Den Haag, 12 maart 2004.
De Staatssecretaris van Sociale Zaken en Werkgelegenheid, M. Rutte.

Toelichting

Op grond van de Wet werk en bijstand (WWB) kan het college uitsluitend reïntegratievoorzieningen inzetten ten behoeve van degenen die hun woonplaats hebben in de gemeente: het territorialiteitsbeginsel. Dit volgt uit:

– artikel 69, eerste lid, onderdeel a: het werkdeel is bestemd voor voorzieningen als bedoeld in artikel 7, eerste lid, onderdeel a;

– artikel 7, eerste lid, onderdeel a: het college is verantwoordelijk voor de reïntegratie(voorzieningen);

– artikel 1, onderdeel b: het college is het college, bedoeld in artikel 40, eerste lid;

– artikel 40, eerste lid: het recht op bijstand geldt jegens het college van de gemeente waar de belanghebbende woont;

– artikel 10, derde lid: artikel 40, eerste lid, is van overeenkomstige toepassing op de aanspraak op ondersteuning en voorzieningen.

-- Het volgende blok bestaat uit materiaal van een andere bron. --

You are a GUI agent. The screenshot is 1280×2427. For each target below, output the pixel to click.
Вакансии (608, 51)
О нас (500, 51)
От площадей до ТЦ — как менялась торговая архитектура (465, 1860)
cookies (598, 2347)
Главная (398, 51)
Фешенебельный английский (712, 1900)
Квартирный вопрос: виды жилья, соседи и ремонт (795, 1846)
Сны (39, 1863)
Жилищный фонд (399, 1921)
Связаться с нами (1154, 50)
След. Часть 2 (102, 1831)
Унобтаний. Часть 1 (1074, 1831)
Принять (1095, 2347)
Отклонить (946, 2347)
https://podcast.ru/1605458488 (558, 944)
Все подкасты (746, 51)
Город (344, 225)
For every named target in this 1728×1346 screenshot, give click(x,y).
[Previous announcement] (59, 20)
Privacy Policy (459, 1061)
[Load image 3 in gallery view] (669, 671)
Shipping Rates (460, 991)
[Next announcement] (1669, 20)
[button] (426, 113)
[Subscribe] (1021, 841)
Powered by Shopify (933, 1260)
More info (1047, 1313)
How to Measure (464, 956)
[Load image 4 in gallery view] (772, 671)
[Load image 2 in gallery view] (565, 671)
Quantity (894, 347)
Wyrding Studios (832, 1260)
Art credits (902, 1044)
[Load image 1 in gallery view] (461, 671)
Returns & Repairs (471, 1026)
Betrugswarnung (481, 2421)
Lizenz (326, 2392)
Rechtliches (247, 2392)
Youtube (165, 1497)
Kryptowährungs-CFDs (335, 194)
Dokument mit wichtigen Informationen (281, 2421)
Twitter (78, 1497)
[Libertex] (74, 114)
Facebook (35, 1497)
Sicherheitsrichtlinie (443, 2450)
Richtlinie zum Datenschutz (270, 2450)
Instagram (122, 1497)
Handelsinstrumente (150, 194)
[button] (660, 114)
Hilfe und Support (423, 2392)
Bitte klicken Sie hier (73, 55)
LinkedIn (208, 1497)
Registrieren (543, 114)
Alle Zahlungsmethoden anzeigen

Voor het Besluit in- en doorstroombanen gold deze beperking niet. Ook in het kader van de Wet inschakeling werkzoekenden (WIW) was het in specifieke gevallen mogelijk af te wijken van het territorialiteitsbeginsel.

Gemeenten hebben in het verleden gebruik gemaakt van de mogelijkheid om een subsidierelatie aan te gaan met ID-werkgevers waar niet alleen eigen inwoners werkzaam zijn (hierna buitensteedse ID’ers). Gemeenten die dit hebben gedaan, krijgen ook nu nog budget voor deze buitensteedse ID’ers, omdat de verdeling van het werkdeel van de WWB een overgangsregeling kent die is gebaseerd op historische gronden. Een van die gronden is het aantal ID-banen dat gemeenten in het verleden hebben gerealiseerd, ongeacht of op die ID-baan een eigen inwoner werkzaam is. Daarmee sluit de verdeelsystematiek nog niet volledig aan op het territorialiteitsbeginsel en kunnen ongewenste invoeringseffecten ontstaan. Gemeenten kunnen zich gedwongen achten de subsidie voor hun buitensteedse ID’ers te beëindigen, waardoor risico op gedwongen ontslag toeneemt.

Met deze regeling wordt dit risico teruggedrongen, doordat is geregeld dat gemeenten niet handelen in strijd met de WWB als ze hun buitensteedse ID’ers blijven subsidiëren. Dit wordt in principe toegestaan zolang de verdeelsystematiek op historische gronden is gebaseerd, maar in eerste instantie in ieder geval tot 1 januari 2009 (zodat zonodig de resultaten van de evaluatie van de WWB bij een oordeel over verlenging kunnen worden betrokken). Grondslag voor deze regeling vormt artikel 70 van de Invoeringswet Wet werk en bijstand. Dit artikel maakt het mogelijk regels te stellen waarbij zo nodig kan worden afgeweken van de WWB met het oog op een goede uitvoering.

De regeling geldt ook voor reeds aangegane WIW-dienstbetrekkingen en -werkervaringsplaatsen, omdat ook op deze banen op grond van de WIW het territorialiteitsbeginsel niet gold.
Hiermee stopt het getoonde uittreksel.